* [What is being asked] Your task is to restate word for word the lines in the material below, from the one with "Given: Open the" up to and including the one with "The image size is (1024, 472).". Do not carry over the pictures.

* [Entries provided]
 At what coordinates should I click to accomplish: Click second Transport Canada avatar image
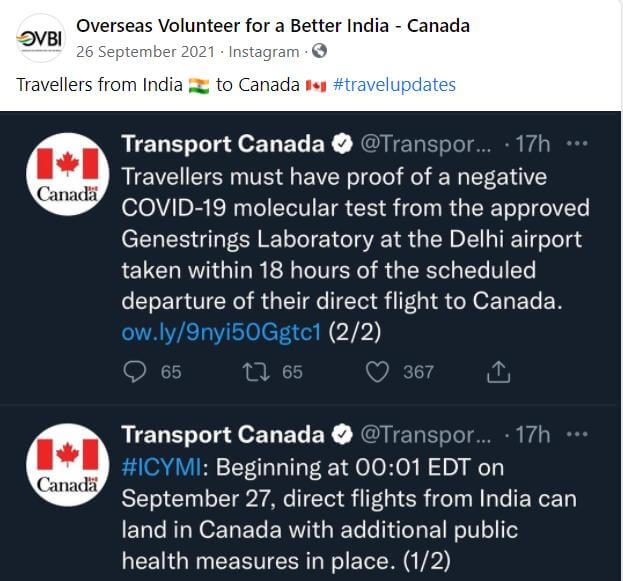[x=68, y=465]
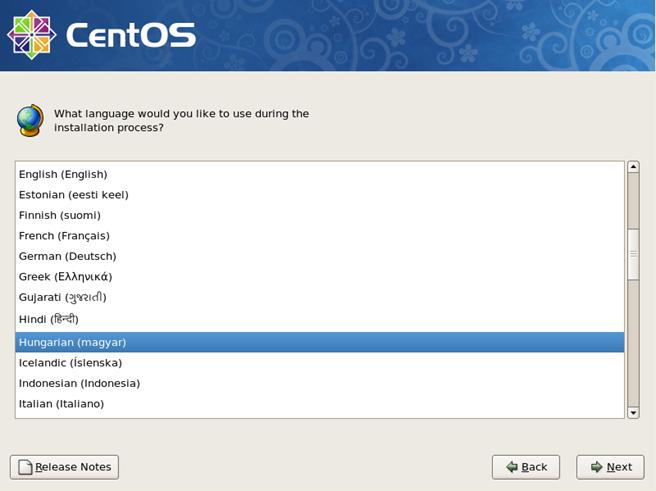656x491 pixels.
Task: Click the Next arrow icon
Action: pyautogui.click(x=596, y=467)
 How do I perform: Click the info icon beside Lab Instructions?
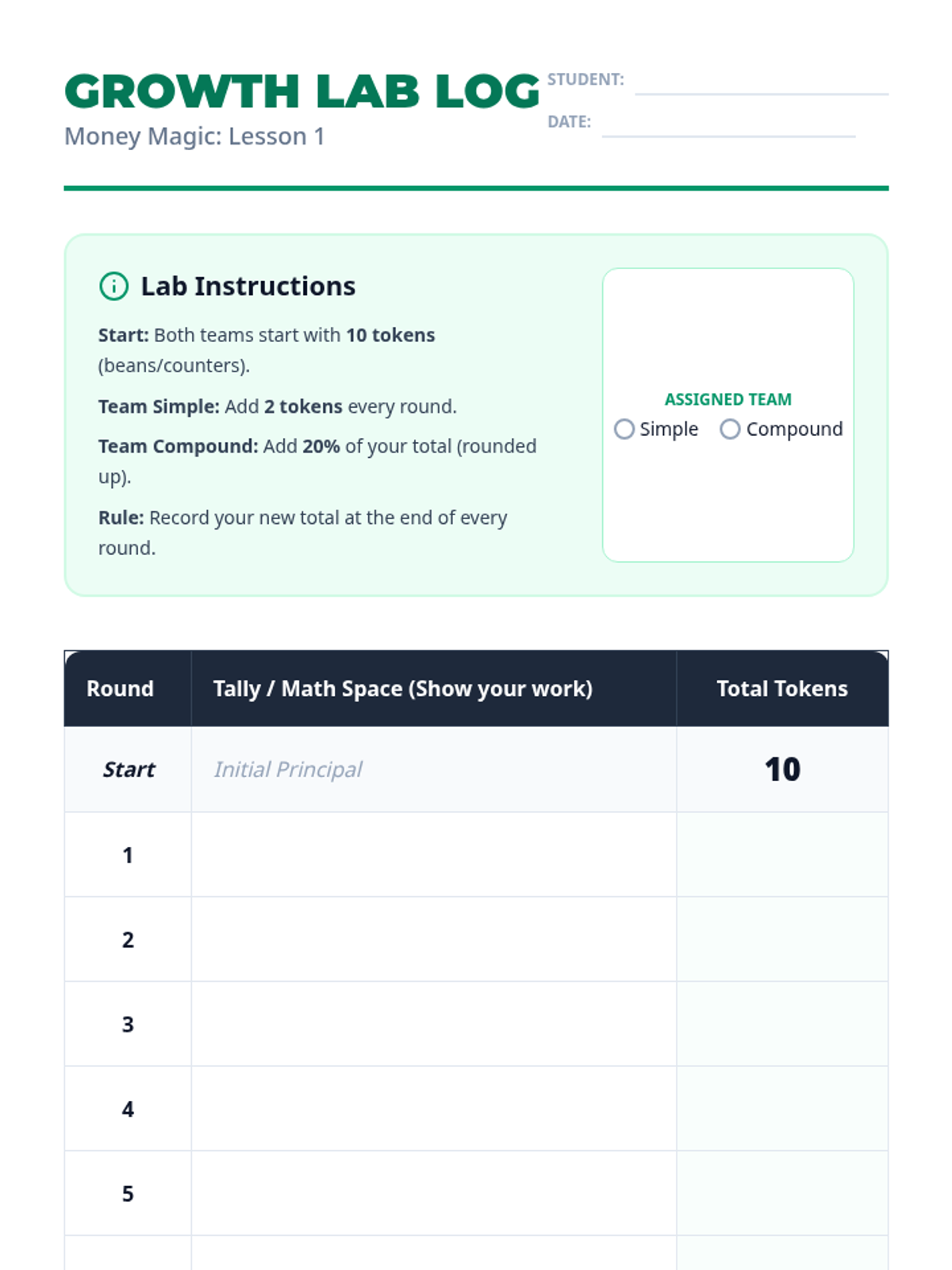click(113, 286)
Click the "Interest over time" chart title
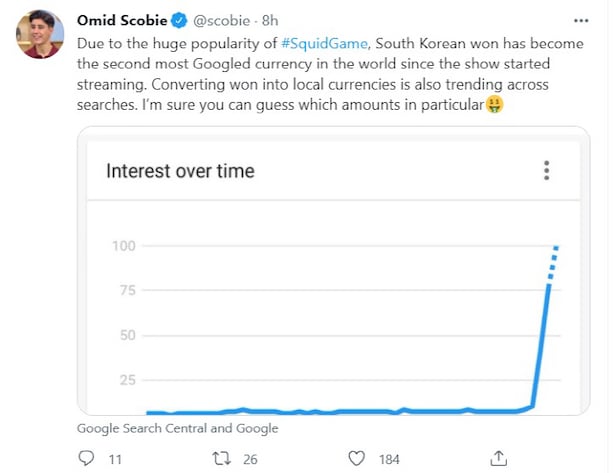The height and width of the screenshot is (473, 616). click(180, 171)
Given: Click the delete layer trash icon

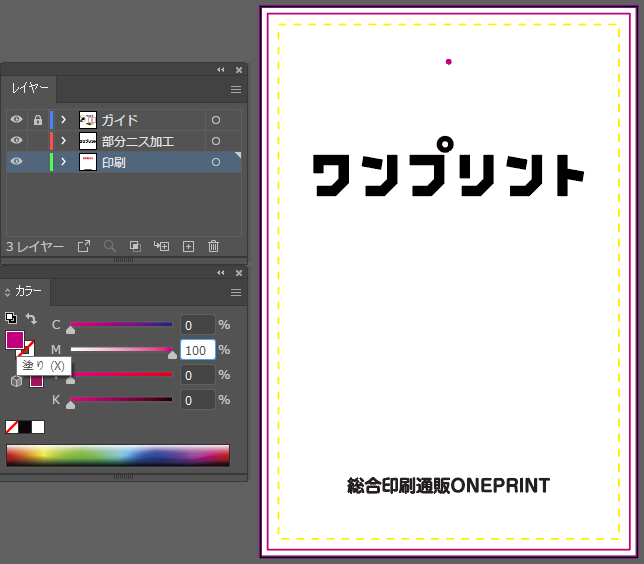Looking at the screenshot, I should click(x=213, y=246).
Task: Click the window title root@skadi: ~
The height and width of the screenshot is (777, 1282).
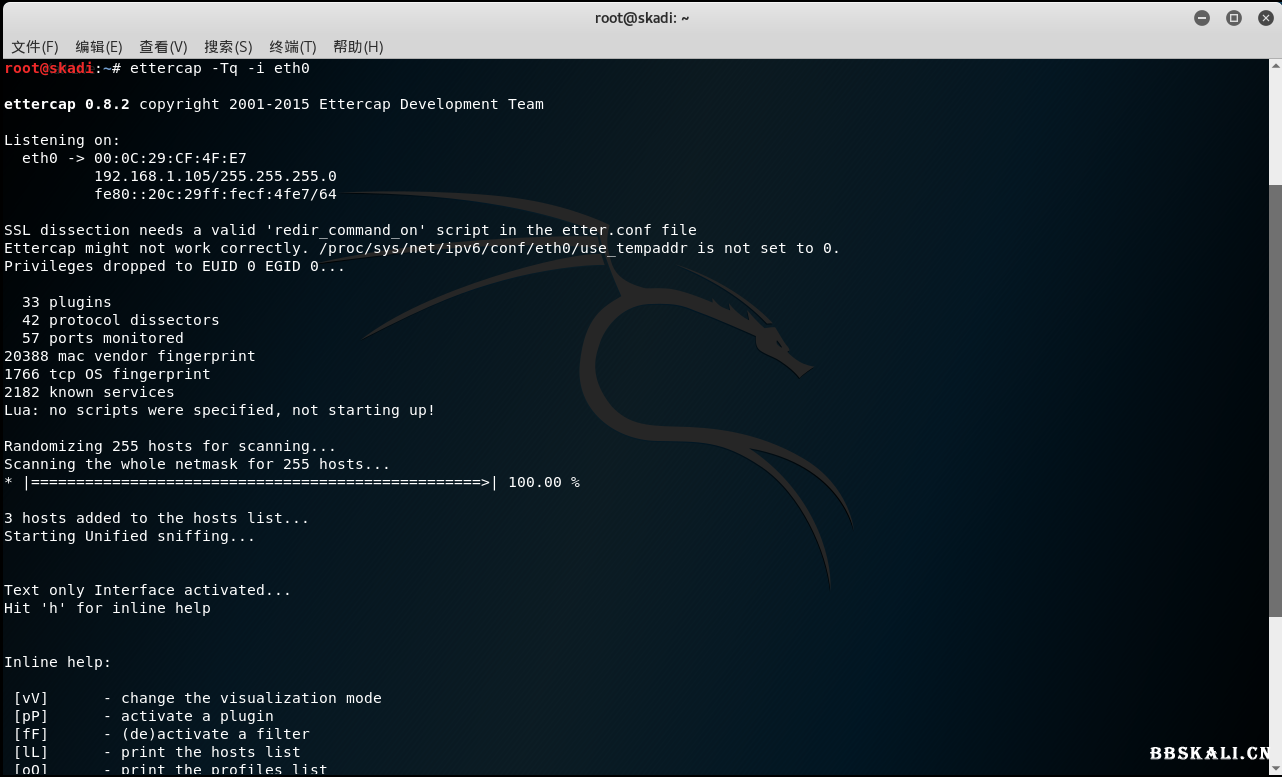Action: pos(641,18)
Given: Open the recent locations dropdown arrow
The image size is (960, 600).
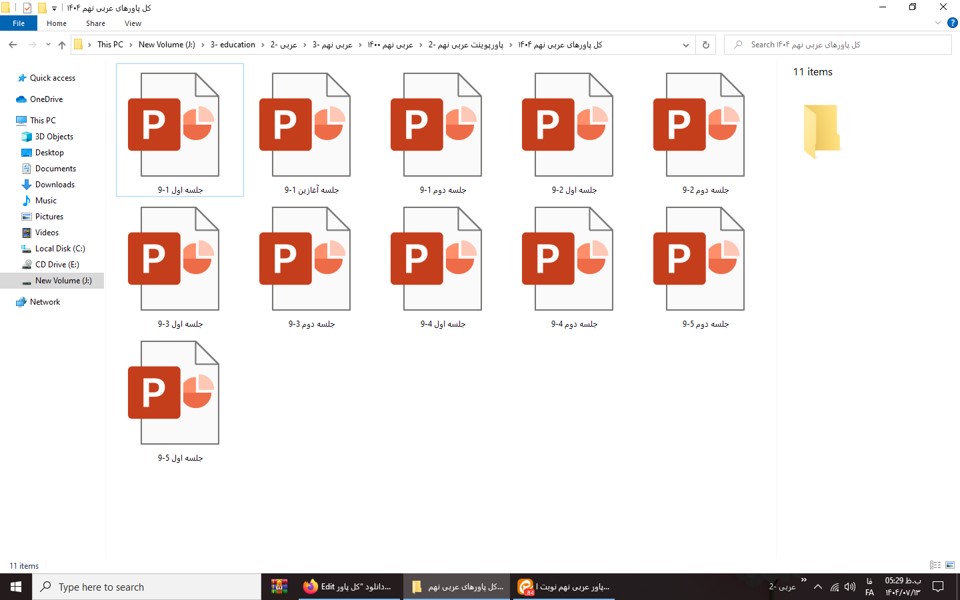Looking at the screenshot, I should pyautogui.click(x=48, y=45).
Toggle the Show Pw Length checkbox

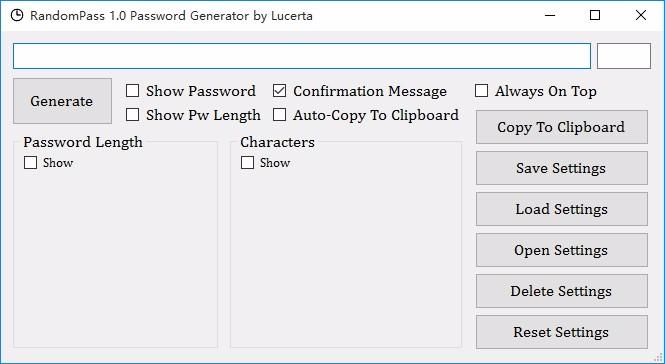(x=133, y=115)
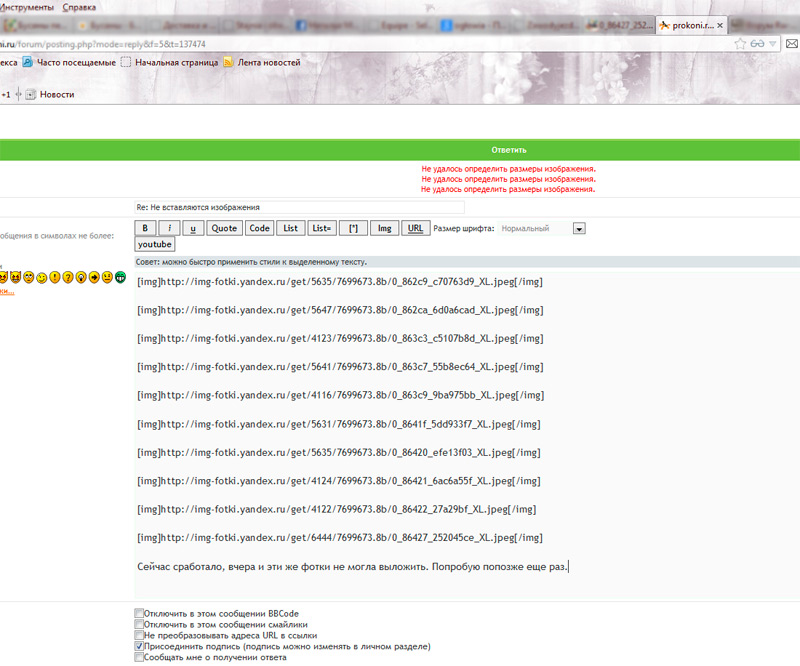
Task: Click the Новости toolbar icon
Action: coord(31,94)
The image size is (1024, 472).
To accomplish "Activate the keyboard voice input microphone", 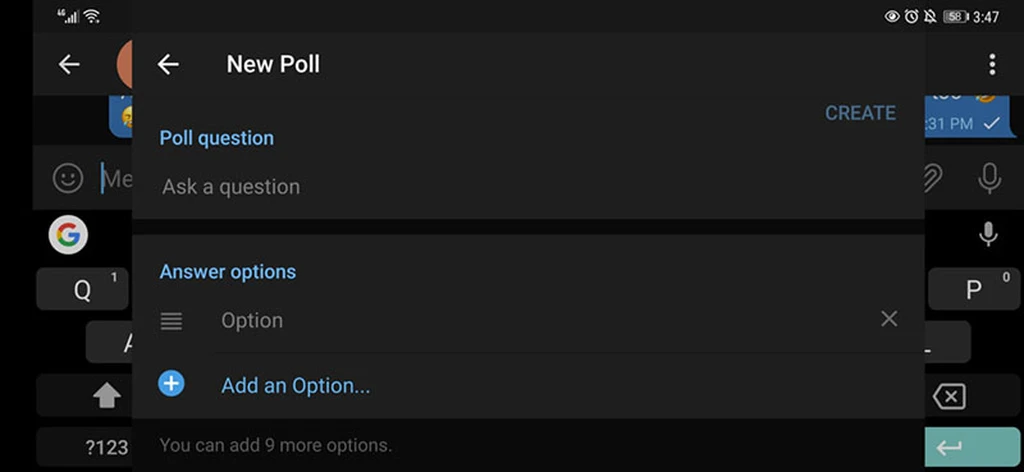I will (989, 234).
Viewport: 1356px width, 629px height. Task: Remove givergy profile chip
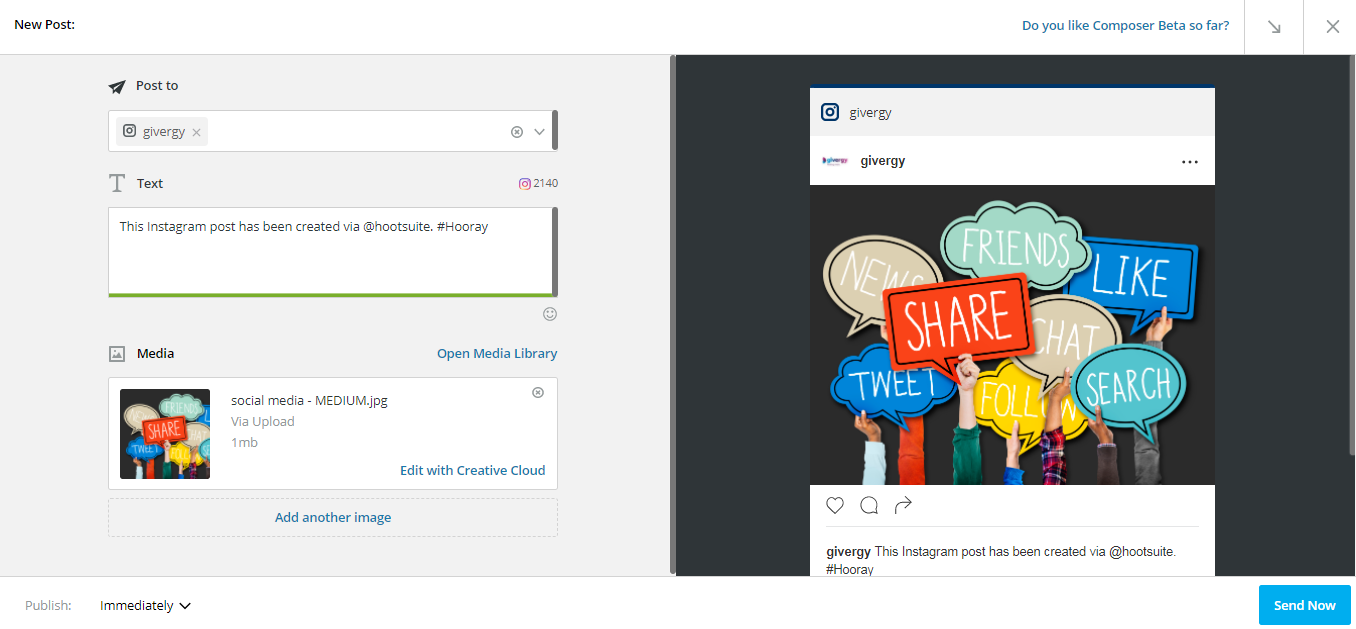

* [Exercise response]
Given: Open the recent locations dropdown arrow
The image size is (960, 600).
Looking at the screenshot, I should pyautogui.click(x=48, y=45).
Toggle the Show Pw Length checkbox

(x=133, y=115)
Task: Click the Новости toolbar icon
Action: coord(31,94)
The image size is (1024, 472).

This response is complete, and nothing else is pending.